It is contended on behalf of the comptroller that, inasmuch as the education and the charity dispensed by this corporation are limited to a particular class, i. e., members of a fraternal organization and their wives, widows and orphans, its charity or benevolence is not of a general or public nature, as its benefits are not open to aged and indigent men, their wives, widows and orphans as constituting a general class of humanity, and that the appellant being a private charitable or benevolent corporation is not within the meaning or intent of the exceptions and limitations contained in section 221 of the Tax Law in relation to taxable transfers. City of Philadelphia v. Masonic Home, 160 Penn. St. 572; 28 Atl. Rep. 954, is cited in support of this contention. This case holds that a home without charge, exclusively for Presbyterians, Episcopalians, Catholics or Methodists, would not be a public charity, and that in order to be purely public there *125must be no imposition of any qualification for admission not solely related to the public.
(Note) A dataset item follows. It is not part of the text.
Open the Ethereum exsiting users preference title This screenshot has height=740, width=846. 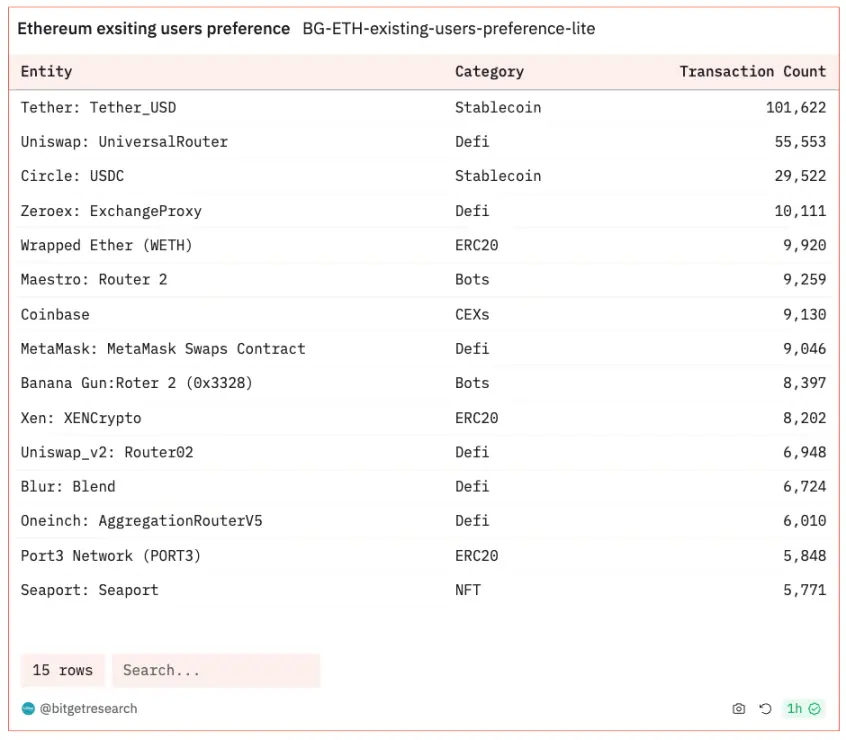pos(153,29)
It seems to this court that City of Philadelphia v. Masonic Home does not apply to the question now under consideration.

If there is doubt involved in this question the doubt should be resolved in favor of the taxpayer and against the taxing power, and the reason for this rule is that “ the tax imposed by the act is not a common burden upon all the property or upon the people within the state. It is not a general but a special tax reaching only to special cases and affecting only a special class of persons * * *. It is a well established rule that a citizen cannot be subject to special burdens without the clear warrant of the law.” Matter of Mergentime, 129 App. Div. 367; 195 N. Y. 572.
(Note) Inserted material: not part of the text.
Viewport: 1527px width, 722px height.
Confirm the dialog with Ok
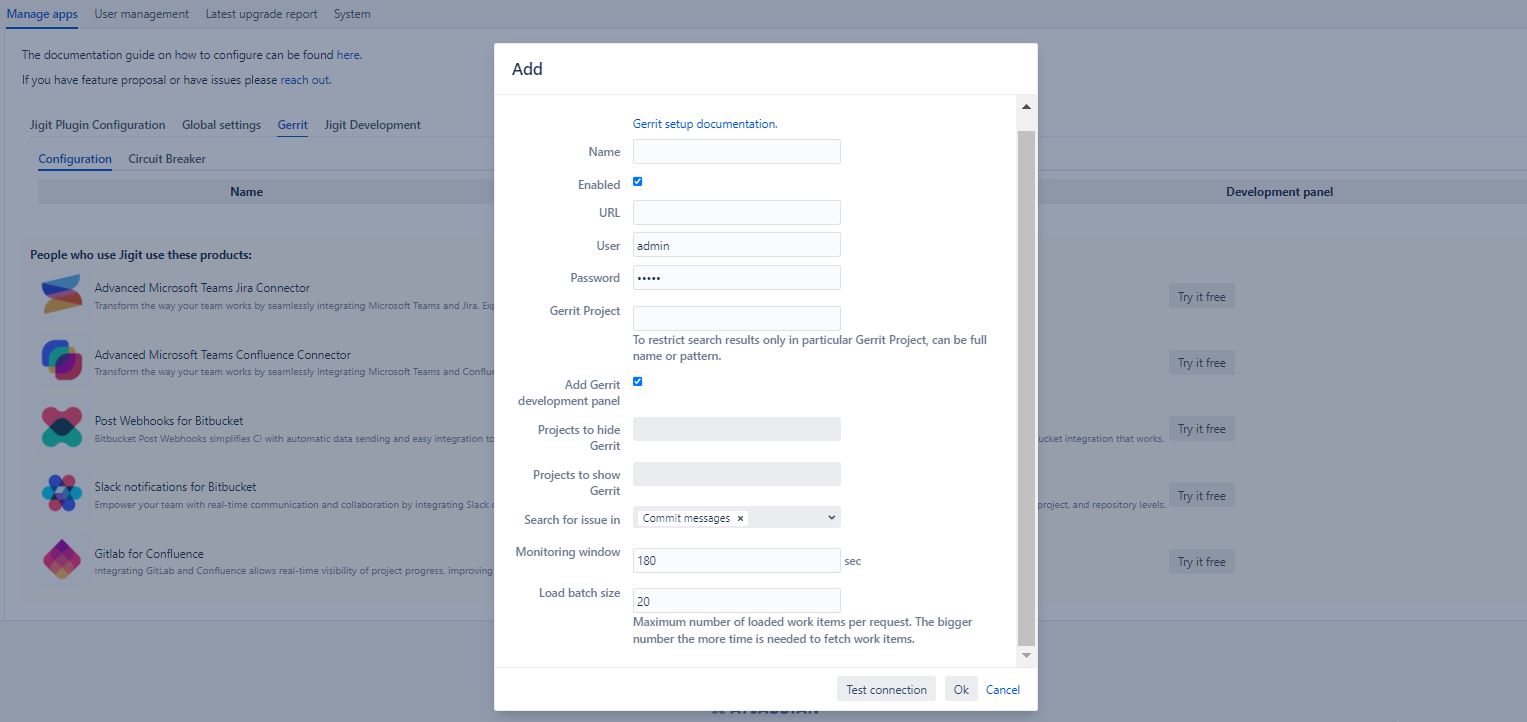point(961,689)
But there seems to be no doubt here.

The statute under which this corporation claims exemption provides that “ any property devised or bequeathed * * * to any * * * educational, charitable * * * benevolent * * * corporation * * * shall be exempted from and not subject to the provisions of this article.”
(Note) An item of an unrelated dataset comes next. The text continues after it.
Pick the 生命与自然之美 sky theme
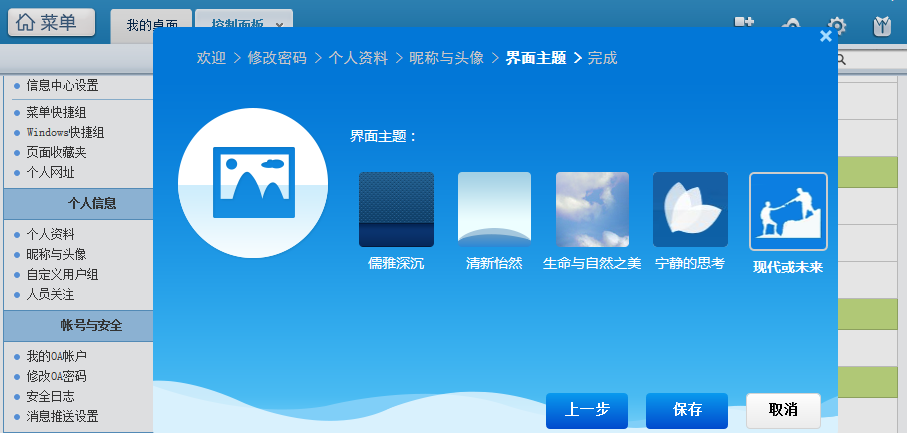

The statute does not provide that the exemption shall be to a public educational, charitable or benevolent corporation, but to any educational, charitable or benevolent corporation and surely it cannot be successfully contended that the corporation, the Trustees of the Masonic Hall and Asylum Fund, is not an educational and charitable corporation.

It follows that the order of the surrogate herein assessing and determining the tax should be modified by exempting from taxation herein the legacy and devise to the Trustees of the Masonic and Asylum Fund, and an order will be entered acocrdingly.

Decreed accordingly.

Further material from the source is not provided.